A Look at the Golden State’s Mining Sector

In the 19th and 20th centuries, the production of gold in California was booming, which is how it got its name: the Golden State. Exploration for gold began in the late 1700s when a group of Spaniards found gold in Imperial County, which prompted small-scale mining to begin. Despite this, it wasn’t until the mid-1800s that quantifiable gold mining commenced.

In 1848, a sawmill operator and carpenter by the name of James Marshall went to inspect a sawmill that was being constructed in Coloma and, while there, he discovered gold, which attracted thousands of gold seekers and prospectors as the word spread.

By 1855, more than 12 million ounces of gold had been extracted, with what has been termed as the “Gold Rush” coming to an end.

More than a hundred years later, California was nicknamed the Golden State, both for its golden poppy fields and the discovery of gold. By this time, however, many of the historical gold mines were no longer in operation.

The state’s mining industry seems to be doing well to this day, having produced more than $4.5 billion worth of nonfuel minerals last year. Currently, California is the lone source of rare earth metals in the United States and is among the biggest mining states in the country.

In 2018, more than 730 mines operated in the state; those mines produced more than 23 commodities, ranging from construction minerals and boron to rare earth minerals and gold. The mining industry’s significance and size also play a crucial role in the state’s economy.

Last year, the mining industry in the state of California gave rise to more than 99,000 indirect and direct jobs, more than $13 billion in GDP and an estimated $7 billion in labor income.

Mining companies in California benefit from transport networks that are well established, sport good infrastructure and have access to clean energy.
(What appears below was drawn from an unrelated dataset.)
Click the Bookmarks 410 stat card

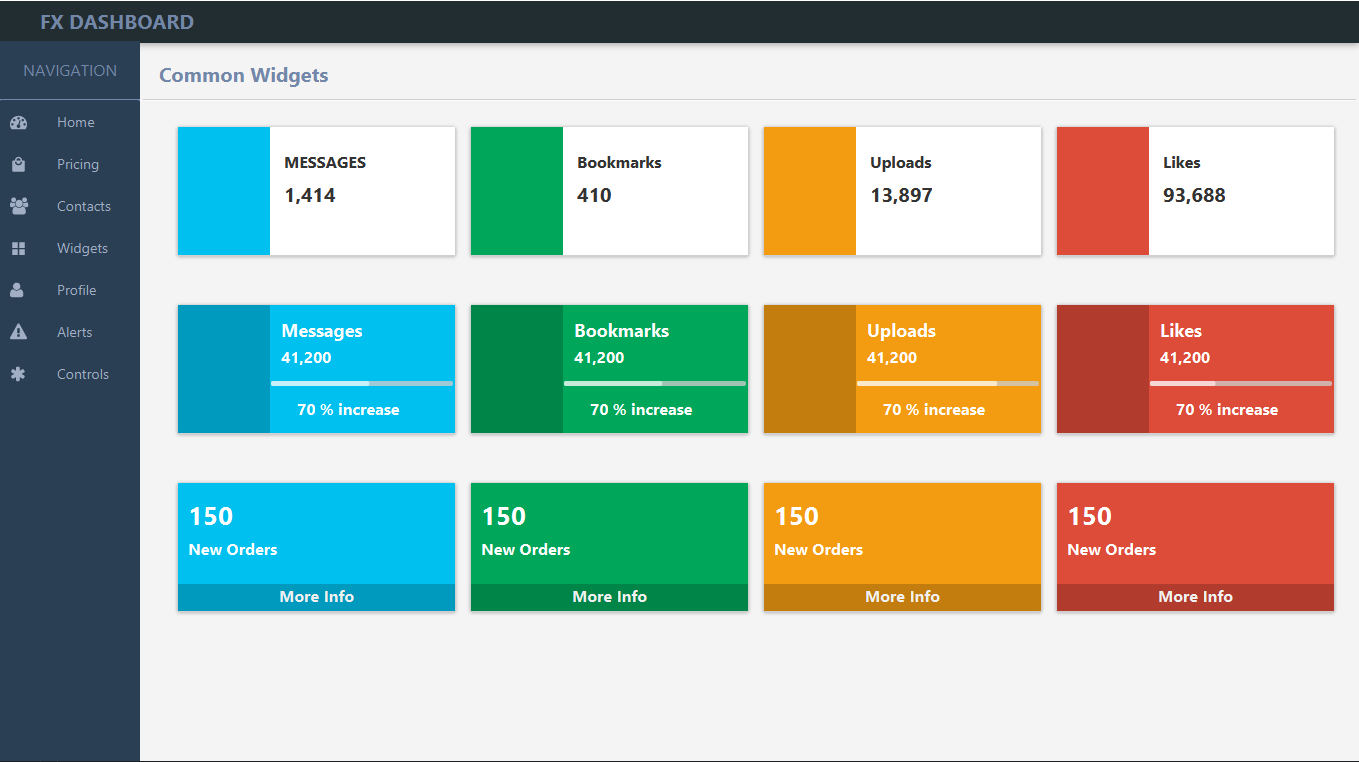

In addition, the state of California is also popular for its high reclamation standards, which ensure that mining sites are reclaimed to their original states, and this helps decrease the possible adverse effects mines have on the environment.

The state’s golden history continues to this day since gold was first discovered in the 1700s, with one of the biggest gold mines in the state, the Mesquite mine, and the biggest gold discovery in the state called the KORE Imperial Project. The Mesquite Mine of California has been producing the precious metal since the mid-80s.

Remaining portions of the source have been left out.